The answer is under-classification of internal data, leading to exposure. This risk arises because the classification scheme lacks an 'Internal' label, creating a gap between Public and Confidential categories. Without that intermediate label, employees have no appropriate option for data that is not public but not highly sensitive, such as internal memos or procedural documents. As a result, such data is often misclassified as Public, causing under-classification and unintended exposure. On the CISM exam, this scenario tests your understanding that a data classification scheme risk missing internal label directly undermines the principle of least privilege and data protection. A common trap is to assume the main danger is over-classification into Confidential, but the greater risk is that internal data gets labeled Public because no suitable tier exists. Memory tip: think of the missing label as a “middle gap” — without it, internal data falls through to the public floor.
CISM Information Security Governance Practice Question
This CISM practice question tests your understanding of information security governance. Read the scenario carefully and evaluate each option against the stated constraints before committing to an answer. After answering, compare your reasoning against the explanation and wrong-answer breakdown below.
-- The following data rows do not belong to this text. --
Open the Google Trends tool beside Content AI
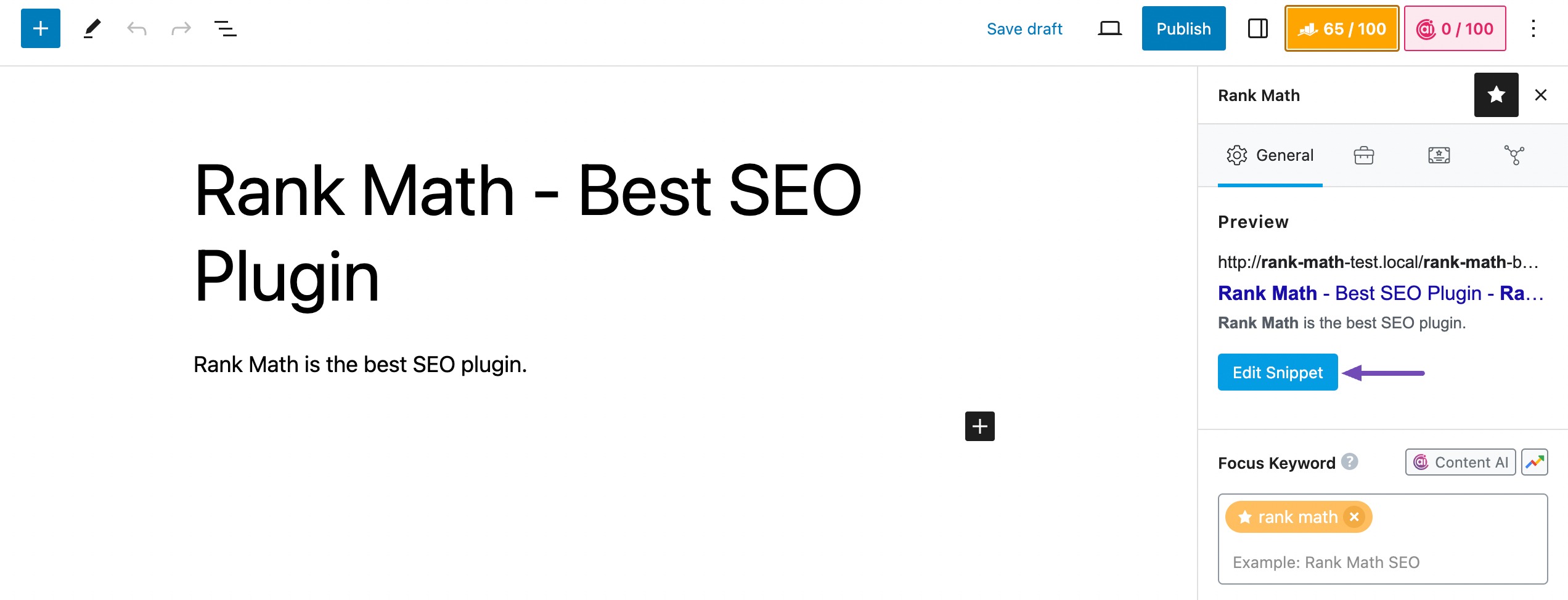This screenshot has width=1568, height=600. pyautogui.click(x=1535, y=461)
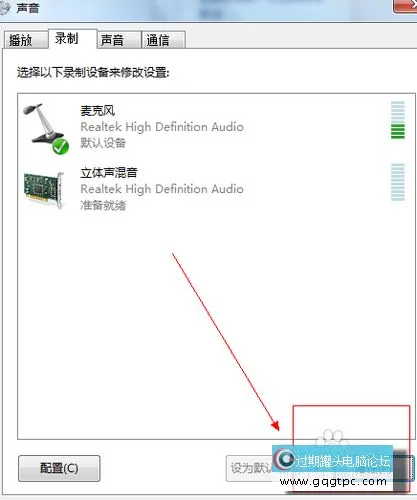Close the sound dialog with the red button
This screenshot has width=417, height=500.
click(x=405, y=7)
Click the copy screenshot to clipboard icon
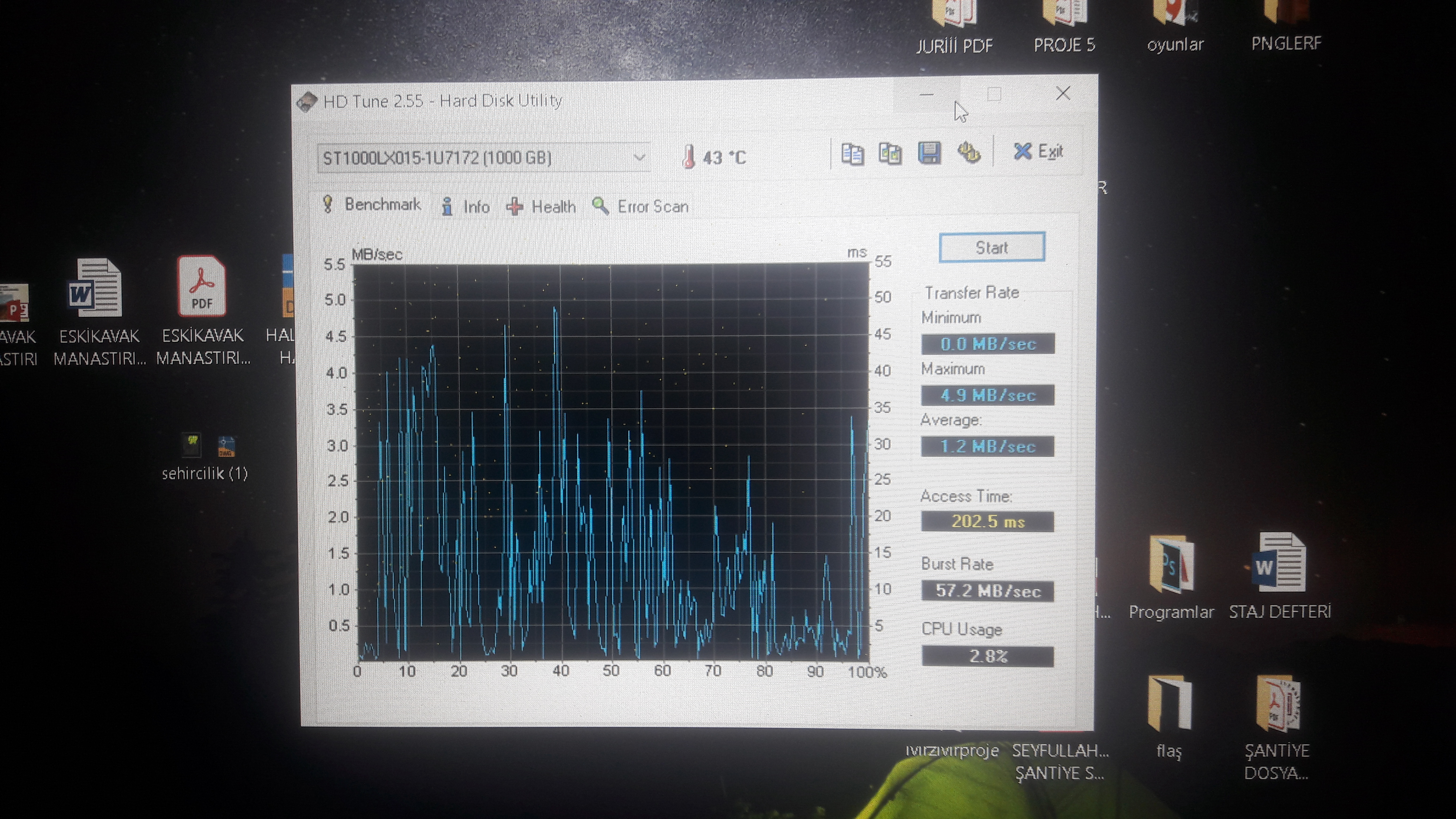 [890, 154]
Once you have made your selection, read the full explanation to reinforce the concept and understand why each distractor is designed to mislead on exam day.
Refer to the exhibit. A company implements this data classification scheme. Which risk is most likely introduced by this scheme?
Clue words in this question
Noticing these words before you look at the options changes how you read each choice.
Clue: "most likely"
Why it matters: Probability qualifier — the question wants the most probable cause or outcome, not a guaranteed one. Eliminate low-probability options.
Answer the question above first, then reveal the full breakdown to understand why each option is right or wrong.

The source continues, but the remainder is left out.